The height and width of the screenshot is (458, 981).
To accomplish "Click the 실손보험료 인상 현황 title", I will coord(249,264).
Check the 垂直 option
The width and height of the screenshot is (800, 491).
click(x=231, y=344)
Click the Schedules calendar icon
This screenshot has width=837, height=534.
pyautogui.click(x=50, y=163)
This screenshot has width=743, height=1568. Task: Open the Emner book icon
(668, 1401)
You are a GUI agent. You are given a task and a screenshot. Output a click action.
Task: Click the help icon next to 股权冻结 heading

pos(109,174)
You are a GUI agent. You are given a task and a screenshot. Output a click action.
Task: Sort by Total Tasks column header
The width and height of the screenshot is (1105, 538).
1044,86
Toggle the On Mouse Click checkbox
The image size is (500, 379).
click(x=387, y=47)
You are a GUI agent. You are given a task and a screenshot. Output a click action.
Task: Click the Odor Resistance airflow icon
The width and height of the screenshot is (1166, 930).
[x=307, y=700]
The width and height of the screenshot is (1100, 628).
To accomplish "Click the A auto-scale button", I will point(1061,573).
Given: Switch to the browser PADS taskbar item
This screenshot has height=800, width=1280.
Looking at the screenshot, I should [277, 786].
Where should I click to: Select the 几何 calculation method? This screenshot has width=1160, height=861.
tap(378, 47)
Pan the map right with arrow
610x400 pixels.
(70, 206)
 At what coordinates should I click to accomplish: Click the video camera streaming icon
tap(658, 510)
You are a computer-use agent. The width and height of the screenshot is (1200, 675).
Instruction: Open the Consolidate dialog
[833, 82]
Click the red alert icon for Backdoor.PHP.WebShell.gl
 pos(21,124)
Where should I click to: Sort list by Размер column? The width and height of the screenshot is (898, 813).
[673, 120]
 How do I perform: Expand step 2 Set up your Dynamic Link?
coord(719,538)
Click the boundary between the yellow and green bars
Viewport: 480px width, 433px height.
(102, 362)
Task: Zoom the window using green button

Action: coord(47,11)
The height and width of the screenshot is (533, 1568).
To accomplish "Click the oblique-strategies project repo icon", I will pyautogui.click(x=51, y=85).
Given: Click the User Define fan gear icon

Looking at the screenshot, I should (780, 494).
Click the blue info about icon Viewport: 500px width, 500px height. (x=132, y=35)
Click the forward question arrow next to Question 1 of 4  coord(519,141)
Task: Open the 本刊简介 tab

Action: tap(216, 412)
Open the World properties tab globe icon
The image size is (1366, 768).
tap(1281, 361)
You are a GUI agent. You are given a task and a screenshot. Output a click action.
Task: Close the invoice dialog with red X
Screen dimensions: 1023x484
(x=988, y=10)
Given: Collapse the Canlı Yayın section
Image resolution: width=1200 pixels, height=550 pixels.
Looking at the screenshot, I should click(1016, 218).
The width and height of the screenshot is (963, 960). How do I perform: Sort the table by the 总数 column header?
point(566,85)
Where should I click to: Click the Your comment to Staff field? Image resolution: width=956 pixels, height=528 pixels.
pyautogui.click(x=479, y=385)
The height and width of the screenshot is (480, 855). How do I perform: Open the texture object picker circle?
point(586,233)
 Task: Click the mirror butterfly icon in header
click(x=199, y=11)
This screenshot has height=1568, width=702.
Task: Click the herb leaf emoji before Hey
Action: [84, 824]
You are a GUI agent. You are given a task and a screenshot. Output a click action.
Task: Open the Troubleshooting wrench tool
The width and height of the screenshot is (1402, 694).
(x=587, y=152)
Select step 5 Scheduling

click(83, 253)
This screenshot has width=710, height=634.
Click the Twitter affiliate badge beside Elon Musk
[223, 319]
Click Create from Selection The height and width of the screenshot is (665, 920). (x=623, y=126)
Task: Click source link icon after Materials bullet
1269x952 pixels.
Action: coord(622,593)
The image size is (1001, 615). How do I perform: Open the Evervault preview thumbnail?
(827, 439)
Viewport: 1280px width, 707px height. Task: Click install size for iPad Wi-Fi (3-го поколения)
○ ○ ○ ○
■ **PROBLEM DESCRIPTION**
Restate exactly each line of the data from the one bearing "Task: Click source" to the end, and add nothing.

■ **RESPONSE FOR THIS EXERCISE**
Task: Click source link icon after Materials bullet
1269x952 pixels.
Action: coord(622,593)
The image size is (1001, 615). How do I perform: Open the Evervault preview thumbnail?
(827, 439)
Viewport: 1280px width, 707px height. Task: Click install size for iPad Wi-Fi (3-го поколения)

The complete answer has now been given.